**PROBLEM TO SOLVE**
An exact copy of the data below is required; return it in full.

Top of SUPPLIED DATA

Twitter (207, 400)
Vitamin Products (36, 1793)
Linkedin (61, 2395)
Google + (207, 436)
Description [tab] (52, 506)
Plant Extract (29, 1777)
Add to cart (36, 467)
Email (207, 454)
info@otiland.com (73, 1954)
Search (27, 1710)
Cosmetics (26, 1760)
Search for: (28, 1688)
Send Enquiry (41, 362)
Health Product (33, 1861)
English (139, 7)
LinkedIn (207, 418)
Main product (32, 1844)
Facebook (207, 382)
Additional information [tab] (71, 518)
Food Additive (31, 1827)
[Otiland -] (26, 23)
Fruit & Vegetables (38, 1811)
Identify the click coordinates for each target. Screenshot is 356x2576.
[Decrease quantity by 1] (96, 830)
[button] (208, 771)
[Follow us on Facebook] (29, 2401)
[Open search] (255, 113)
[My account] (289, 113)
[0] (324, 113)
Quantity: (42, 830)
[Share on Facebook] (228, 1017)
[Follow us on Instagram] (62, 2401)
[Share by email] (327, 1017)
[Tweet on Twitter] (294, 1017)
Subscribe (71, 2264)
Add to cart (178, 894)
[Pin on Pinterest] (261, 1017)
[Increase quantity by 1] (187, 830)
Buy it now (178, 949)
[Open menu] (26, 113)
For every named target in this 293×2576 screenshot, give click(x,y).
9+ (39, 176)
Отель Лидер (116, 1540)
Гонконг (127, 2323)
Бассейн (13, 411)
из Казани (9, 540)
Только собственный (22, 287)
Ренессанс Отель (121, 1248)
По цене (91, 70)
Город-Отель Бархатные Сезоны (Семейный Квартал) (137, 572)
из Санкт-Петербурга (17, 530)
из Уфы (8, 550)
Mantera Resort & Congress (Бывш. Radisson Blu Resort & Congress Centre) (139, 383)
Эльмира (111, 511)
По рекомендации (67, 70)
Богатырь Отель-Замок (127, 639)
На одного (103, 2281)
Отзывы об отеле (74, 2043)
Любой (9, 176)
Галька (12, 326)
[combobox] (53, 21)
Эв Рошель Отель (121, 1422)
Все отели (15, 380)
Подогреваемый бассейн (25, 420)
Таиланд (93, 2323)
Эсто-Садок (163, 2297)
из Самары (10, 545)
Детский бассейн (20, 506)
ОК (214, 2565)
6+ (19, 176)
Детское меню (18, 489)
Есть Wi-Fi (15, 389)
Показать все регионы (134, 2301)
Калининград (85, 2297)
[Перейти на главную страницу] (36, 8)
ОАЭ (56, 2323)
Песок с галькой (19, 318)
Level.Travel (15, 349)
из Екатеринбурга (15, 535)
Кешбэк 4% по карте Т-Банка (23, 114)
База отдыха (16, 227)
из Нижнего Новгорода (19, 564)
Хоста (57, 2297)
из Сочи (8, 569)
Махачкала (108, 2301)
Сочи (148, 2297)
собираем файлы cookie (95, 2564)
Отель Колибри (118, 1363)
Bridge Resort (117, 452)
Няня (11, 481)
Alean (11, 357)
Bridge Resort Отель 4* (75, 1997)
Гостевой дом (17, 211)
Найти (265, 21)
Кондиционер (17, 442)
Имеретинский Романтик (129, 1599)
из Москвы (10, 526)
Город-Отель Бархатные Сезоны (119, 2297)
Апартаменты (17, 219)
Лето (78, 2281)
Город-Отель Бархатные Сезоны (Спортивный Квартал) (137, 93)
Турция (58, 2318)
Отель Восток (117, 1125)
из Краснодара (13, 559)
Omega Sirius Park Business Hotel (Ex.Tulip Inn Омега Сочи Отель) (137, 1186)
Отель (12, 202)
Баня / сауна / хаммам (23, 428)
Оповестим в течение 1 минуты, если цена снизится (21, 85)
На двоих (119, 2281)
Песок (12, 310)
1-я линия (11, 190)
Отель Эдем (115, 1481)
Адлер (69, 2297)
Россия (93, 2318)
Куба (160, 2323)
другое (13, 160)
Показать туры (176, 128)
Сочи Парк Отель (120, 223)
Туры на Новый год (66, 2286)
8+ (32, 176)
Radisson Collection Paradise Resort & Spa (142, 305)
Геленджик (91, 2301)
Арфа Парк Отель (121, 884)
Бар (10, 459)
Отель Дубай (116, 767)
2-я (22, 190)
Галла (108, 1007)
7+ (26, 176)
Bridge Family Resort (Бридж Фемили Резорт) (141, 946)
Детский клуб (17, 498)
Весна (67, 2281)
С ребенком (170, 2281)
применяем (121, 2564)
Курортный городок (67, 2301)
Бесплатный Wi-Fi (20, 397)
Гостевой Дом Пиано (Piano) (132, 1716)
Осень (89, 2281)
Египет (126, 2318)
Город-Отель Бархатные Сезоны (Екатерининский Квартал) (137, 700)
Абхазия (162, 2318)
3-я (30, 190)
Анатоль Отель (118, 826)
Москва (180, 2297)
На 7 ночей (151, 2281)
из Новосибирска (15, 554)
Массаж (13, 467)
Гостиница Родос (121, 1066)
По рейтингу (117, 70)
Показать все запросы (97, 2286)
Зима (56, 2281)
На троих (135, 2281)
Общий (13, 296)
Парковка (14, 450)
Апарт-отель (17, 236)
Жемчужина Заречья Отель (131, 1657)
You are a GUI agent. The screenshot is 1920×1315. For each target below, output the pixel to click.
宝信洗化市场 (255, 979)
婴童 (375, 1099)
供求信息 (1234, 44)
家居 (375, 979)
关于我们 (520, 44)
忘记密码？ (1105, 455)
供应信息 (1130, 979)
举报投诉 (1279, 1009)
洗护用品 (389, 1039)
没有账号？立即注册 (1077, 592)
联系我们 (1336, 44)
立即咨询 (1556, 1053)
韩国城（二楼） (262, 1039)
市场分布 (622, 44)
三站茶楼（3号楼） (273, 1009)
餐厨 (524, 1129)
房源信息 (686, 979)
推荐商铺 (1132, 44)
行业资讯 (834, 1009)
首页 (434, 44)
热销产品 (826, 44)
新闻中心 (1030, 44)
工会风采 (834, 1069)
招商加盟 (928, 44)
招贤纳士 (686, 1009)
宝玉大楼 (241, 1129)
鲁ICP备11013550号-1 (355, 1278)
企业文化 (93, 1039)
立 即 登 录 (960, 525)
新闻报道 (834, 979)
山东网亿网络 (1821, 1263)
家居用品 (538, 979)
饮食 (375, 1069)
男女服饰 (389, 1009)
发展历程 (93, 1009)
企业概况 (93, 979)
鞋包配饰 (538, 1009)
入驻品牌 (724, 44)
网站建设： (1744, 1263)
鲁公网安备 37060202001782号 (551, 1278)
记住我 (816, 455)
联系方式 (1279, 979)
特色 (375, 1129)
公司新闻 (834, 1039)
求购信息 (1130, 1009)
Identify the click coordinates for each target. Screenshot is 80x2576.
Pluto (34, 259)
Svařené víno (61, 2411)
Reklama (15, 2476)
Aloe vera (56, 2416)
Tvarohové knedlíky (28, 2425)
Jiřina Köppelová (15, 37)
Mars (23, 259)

Bottom of SUPPLIED DATA

**RESULT BELOW**
Twitter (207, 400)
Vitamin Products (36, 1793)
Linkedin (61, 2395)
Google + (207, 436)
Description [tab] (52, 506)
Plant Extract (29, 1777)
Add to cart (36, 467)
Email (207, 454)
info@otiland.com (73, 1954)
Search (27, 1710)
Cosmetics (26, 1760)
Search for: (28, 1688)
Send Enquiry (41, 362)
Health Product (33, 1861)
English (139, 7)
LinkedIn (207, 418)
Main product (32, 1844)
Facebook (207, 382)
Additional information [tab] (71, 518)
Food Additive (31, 1827)
[Otiland -] (26, 23)
Fruit & Vegetables (38, 1811)
Identify the click coordinates for each target. Screenshot is 356x2576.
[Decrease quantity by 1] (96, 830)
[button] (208, 771)
[Follow us on Facebook] (29, 2401)
[Open search] (255, 113)
[My account] (289, 113)
[0] (324, 113)
Quantity: (42, 830)
[Share on Facebook] (228, 1017)
[Follow us on Instagram] (62, 2401)
[Share by email] (327, 1017)
[Tweet on Twitter] (294, 1017)
Subscribe (71, 2264)
Add to cart (178, 894)
[Pin on Pinterest] (261, 1017)
[Increase quantity by 1] (187, 830)
Buy it now (178, 949)
[Open menu] (26, 113)
For every named target in this 293×2576 screenshot, give click(x,y).
9+ (39, 176)
Отель Лидер (116, 1540)
Гонконг (127, 2323)
Бассейн (13, 411)
из Казани (9, 540)
Только собственный (22, 287)
Ренессанс Отель (121, 1248)
По цене (91, 70)
Город-Отель Бархатные Сезоны (Семейный Квартал) (137, 572)
из Санкт-Петербурга (17, 530)
из Уфы (8, 550)
Mantera Resort & Congress (Бывш. Radisson Blu Resort & Congress Centre) (139, 383)
Эльмира (111, 511)
По рекомендации (67, 70)
Богатырь Отель-Замок (127, 639)
На одного (103, 2281)
Отзывы об отеле (74, 2043)
Любой (9, 176)
Галька (12, 326)
[combobox] (53, 21)
Эв Рошель Отель (121, 1422)
Все отели (15, 380)
Подогреваемый бассейн (25, 420)
Таиланд (93, 2323)
Эсто-Садок (163, 2297)
из Самары (10, 545)
Детский бассейн (20, 506)
ОК (214, 2565)
6+ (19, 176)
Детское меню (18, 489)
Есть Wi-Fi (15, 389)
Показать все регионы (134, 2301)
Калининград (85, 2297)
[Перейти на главную страницу] (36, 8)
ОАЭ (56, 2323)
Песок с галькой (19, 318)
Level.Travel (15, 349)
из Екатеринбурга (15, 535)
Кешбэк 4% по карте Т-Банка (23, 114)
База отдыха (16, 227)
из Нижнего Новгорода (19, 564)
Хоста (57, 2297)
из Сочи (8, 569)
Махачкала (108, 2301)
Сочи (148, 2297)
собираем файлы cookie (95, 2564)
Отель Колибри (118, 1363)
Bridge Resort (117, 452)
Няня (11, 481)
Alean (11, 357)
Bridge Resort Отель 4* (75, 1997)
Гостевой дом (17, 211)
Найти (265, 21)
Кондиционер (17, 442)
Имеретинский Романтик (129, 1599)
из Москвы (10, 526)
Город-Отель Бархатные Сезоны (119, 2297)
Апартаменты (17, 219)
Лето (78, 2281)
Город-Отель Бархатные Сезоны (Спортивный Квартал) (137, 93)
Турция (58, 2318)
Отель Восток (117, 1125)
из Краснодара (13, 559)
Omega Sirius Park Business Hotel (Ex.Tulip Inn Омега Сочи Отель) (137, 1186)
Отель (12, 202)
Баня / сауна / хаммам (23, 428)
Оповестим в течение 1 минуты, если цена снизится (21, 85)
На двоих (119, 2281)
Песок (12, 310)
1-я линия (11, 190)
Отель Эдем (115, 1481)
Адлер (69, 2297)
Россия (93, 2318)
Куба (160, 2323)
другое (13, 160)
Показать туры (176, 128)
Сочи Парк Отель (120, 223)
Туры на Новый год (66, 2286)
8+ (32, 176)
Radisson Collection Paradise Resort & Spa (142, 305)
Геленджик (91, 2301)
Арфа Парк Отель (121, 884)
Бар (10, 459)
Отель Дубай (116, 767)
2-я (22, 190)
Галла (108, 1007)
7+ (26, 176)
Bridge Family Resort (Бридж Фемили Резорт) (141, 946)
Детский клуб (17, 498)
Весна (67, 2281)
С ребенком (170, 2281)
применяем (121, 2564)
Курортный городок (67, 2301)
Бесплатный Wi-Fi (20, 397)
Гостевой Дом Пиано (Piano) (132, 1716)
Осень (89, 2281)
Египет (126, 2318)
Город-Отель Бархатные Сезоны (Екатерининский Квартал) (137, 700)
Абхазия (162, 2318)
3-я (30, 190)
Анатоль Отель (118, 826)
Москва (180, 2297)
На 7 ночей (151, 2281)
из Новосибирска (15, 554)
Массаж (13, 467)
Гостиница Родос (121, 1066)
По рейтингу (117, 70)
Показать все запросы (97, 2286)
Зима (56, 2281)
На троих (135, 2281)
Общий (13, 296)
Парковка (14, 450)
Апарт-отель (17, 236)
Жемчужина Заречья Отель (131, 1657)
You are a GUI agent. The screenshot is 1920×1315. For each target below, output the pixel to click.
宝信洗化市场 (255, 979)
婴童 (375, 1099)
供求信息 (1234, 44)
家居 (375, 979)
关于我们 (520, 44)
忘记密码？ (1105, 455)
供应信息 (1130, 979)
举报投诉 (1279, 1009)
洗护用品 (389, 1039)
没有账号？立即注册 (1077, 592)
联系我们 (1336, 44)
立即咨询 (1556, 1053)
韩国城（二楼） (262, 1039)
市场分布 (622, 44)
三站茶楼（3号楼） (273, 1009)
餐厨 (524, 1129)
房源信息 (686, 979)
推荐商铺 (1132, 44)
行业资讯 (834, 1009)
首页 (434, 44)
热销产品 (826, 44)
新闻中心 (1030, 44)
工会风采 (834, 1069)
招商加盟 (928, 44)
招贤纳士 (686, 1009)
宝玉大楼 (241, 1129)
鲁ICP备11013550号-1 (355, 1278)
企业文化 (93, 1039)
立 即 登 录 (960, 525)
新闻报道 (834, 979)
山东网亿网络 (1821, 1263)
家居用品 (538, 979)
饮食 (375, 1069)
男女服饰 (389, 1009)
发展历程 (93, 1009)
企业概况 (93, 979)
鞋包配饰 (538, 1009)
入驻品牌 (724, 44)
网站建设： (1744, 1263)
鲁公网安备 37060202001782号 (551, 1278)
记住我 (816, 455)
联系方式 (1279, 979)
特色 (375, 1129)
公司新闻 (834, 1039)
求购信息 (1130, 1009)
Identify the click coordinates for each target. Screenshot is 80x2576.
Pluto (34, 259)
Svařené víno (61, 2411)
Reklama (15, 2476)
Aloe vera (56, 2416)
Tvarohové knedlíky (28, 2425)
Jiřina Köppelová (15, 37)
Mars (23, 259)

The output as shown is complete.